Wait, you say, isn’t that just George Romero’s 1973 The Crazies? Nope, no it’s not. Different film entirely. Keep going.
There are lots of movies about the epidemiology of parasite-host interactions, almost all the same, almost all (collectively) worth a post some day. But not enough about the stuff that makes biologists rub their hands together with glee. Try it: go up to a biologist, say, “I hear there’s something interesting about parasites,” and watch them look stunned with delight, like a miser hit over the head with a gold bar. Schedule some time for the ensuing response and beware the possibility of a marriage proposal along the way.
Quick definition: parasitism is when one species lives in or on another, and its presence inflicts harm upon the host. Distinguish it from the more generic term symbiosis, which is “lives in or on” without reference to a given effect.
Point #1: until the 1980s, parasites were mostly the badly-treated street urchin of biological topics. They were “dependent.” “Weak.” Even sneaky, treacherous, freeloading, useless – a burden on the robust and forthright giants of nature who duked it out with the environment fair and square. I doubt anyone said it outright but the idea that parasites were triumphs of selection, in comparison to, say, us, was flat out. We’re “top of the food chain,” right?
Until two seconds’ thought shows you that parasites are the real top of the food chain, insofar as that term has meaning.

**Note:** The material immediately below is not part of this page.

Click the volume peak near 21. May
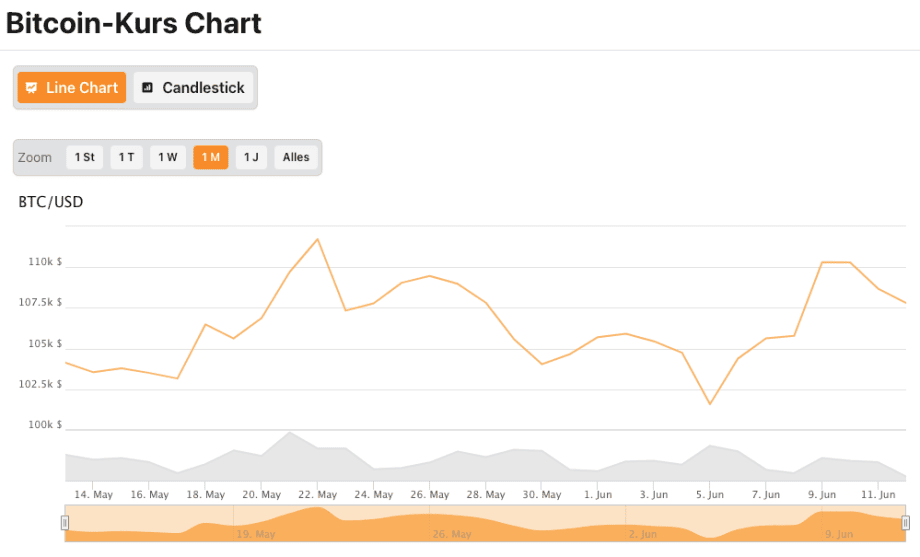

Combine that with the observation that every living thing is parasitized, including the parasites, and you get a better idea of what community ecology – interactions among species – is really like. For instance, predation is better understood as a crap version of parasitism.
I don’t want to downplay the importance of epidemiology, especially the standing power of Hans Zinsser’s Rats, Lice, and History in 1935, so let’s take one clip to give it due and to lay down some necessary foundation.
Quick clarification: I’m not addressing effects on population size in this post, but rather the context for evolutionary change, given that both populations are currently present.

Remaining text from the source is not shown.